WRITTEN TASKS:
#1 List every distinct username that posts in the forum thread about finding the quickest path.
#2 Using the forum thread about finding the quickest path, decide whether each statement agrees with it: (a) En Joy says the problem is a school homework assignment; (b) Stephen Tashi suggests expressing DO as a function of AD and an unknown angle; (c) berkeman later says the result might end up looking like Snell's Law. Answer yes or no for each and quote the words that decide it.

PASSAGE SHOWN:
[Start]

How to find the quickest path?

[En Joy]

How to find the quickest path?

 

[Stephen Tashi]

What level of mathematics are we allowed to use in solving this problem? Calculus?

It seems simplest to begin by finding distance DO.

 

[En Joy]

What level of mathematics are we allowed to use in solving this problem? Calculus?

It seems simplest to begin by finding distance DO.

But how?

 

[berkeman]

What level of mathematics are we allowed to use in solving this problem? Calculus?

You didn't answer this question. It's important.

But how?

I don't think your attempt to fit this problem into Snell's Law is correct. You need to write the equations for the time to the pavement as a function of angle, and the time to the final point on the pavement starting at that landing point. If you can use calculus, you just minimize the total time as a function of the angle you take to the pavement.

 

[Stephen Tashi]

But how?

Express DO as a function of AD and unknown angle $\angle OAD = \theta_m$.

 

[berkeman]

I don't think your attempt to fit this problem into Snell's Law is correct

Come to think of it, it might end up looking like Snell's Law. I'll have to try deriving it...

 

[berkeman]

@En Joy -- Were you given a hint about using Snell's Law for the solution of this problem?

A quick Google search turns up all kinds of interesting stuff... http://dev.physicslab.org/Document.aspx?doctype=3&filename=GeometricOptics_LeastTime.xml

 

[En Joy]

You didn't answer this question. It's important.

I don't think your attempt to fit this problem into Snell's Law is correct. You need to write the equations for the time to the pavement as a function of angle, and the time to the final point on the pavement starting at that landing point. If you can use calculus, you just minimize the total time as a function of the angle you take to the pavement.

I know calculus and the derivation of Shell's law because I have completed graduation (Physics honours) and I am a primary school teacher also. The problem came to my mind suddenly while studying calculus of variation, so this is not a school homework. Trust me.

[End]

GIVEN INFORMATION:

[Start]

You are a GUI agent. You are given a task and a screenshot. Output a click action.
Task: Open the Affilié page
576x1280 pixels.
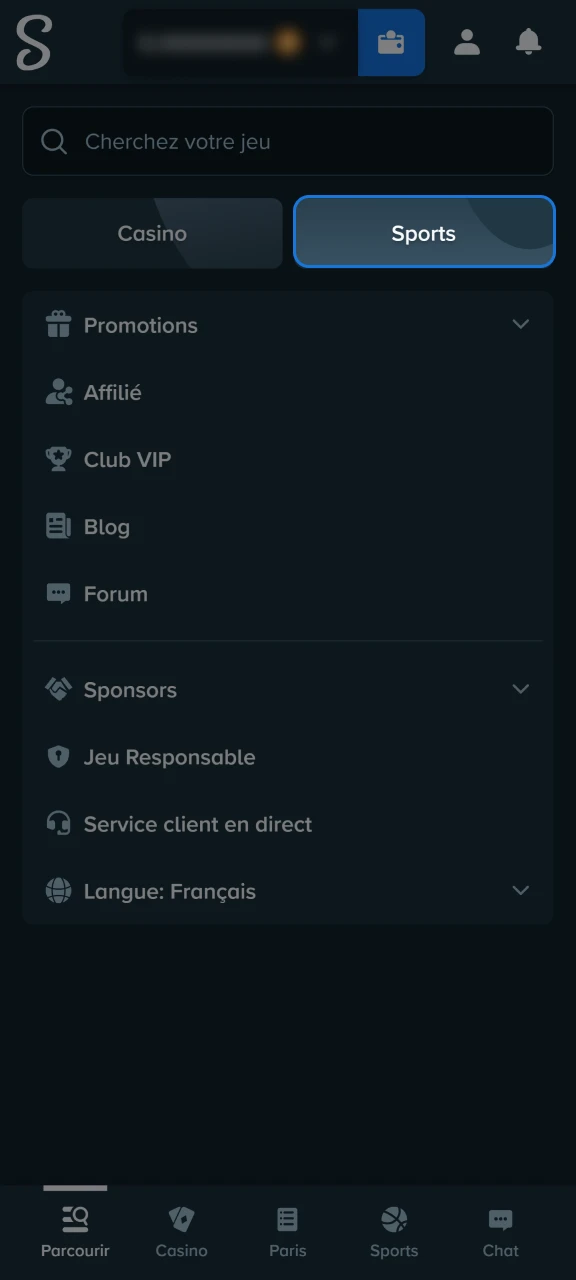point(112,392)
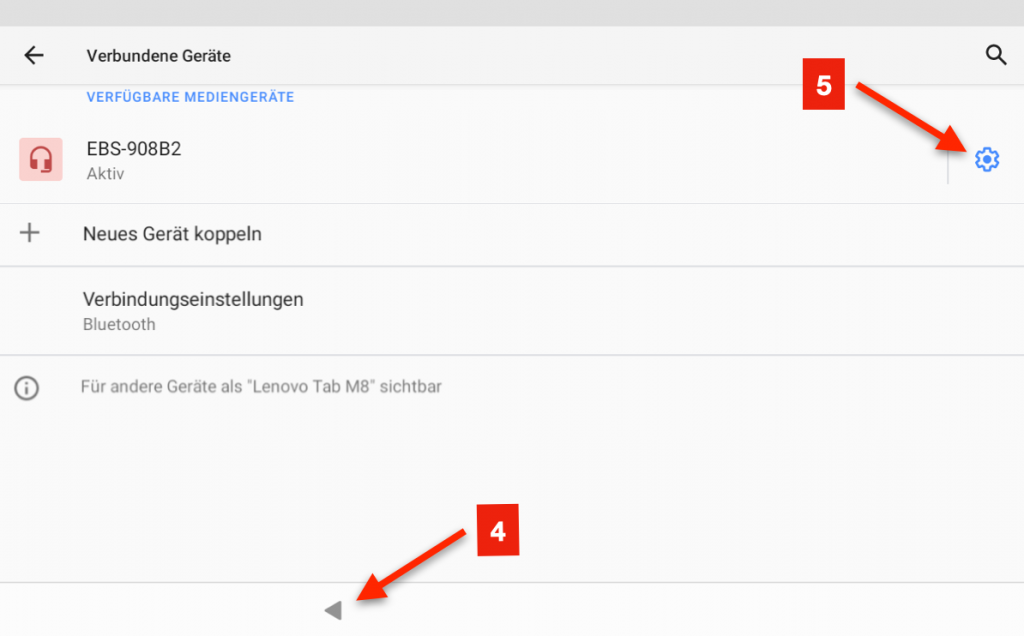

[End]

TASK-BY-TASK ANSWERS:
#1 En Joy, Stephen Tashi, berkeman

#2
(a) No: "so this is not a school homework."
(b) Yes: "Express DO as a function of AD and unknown angle"
(c) Yes: "Come to think of it, it might end up looking like Snell's Law."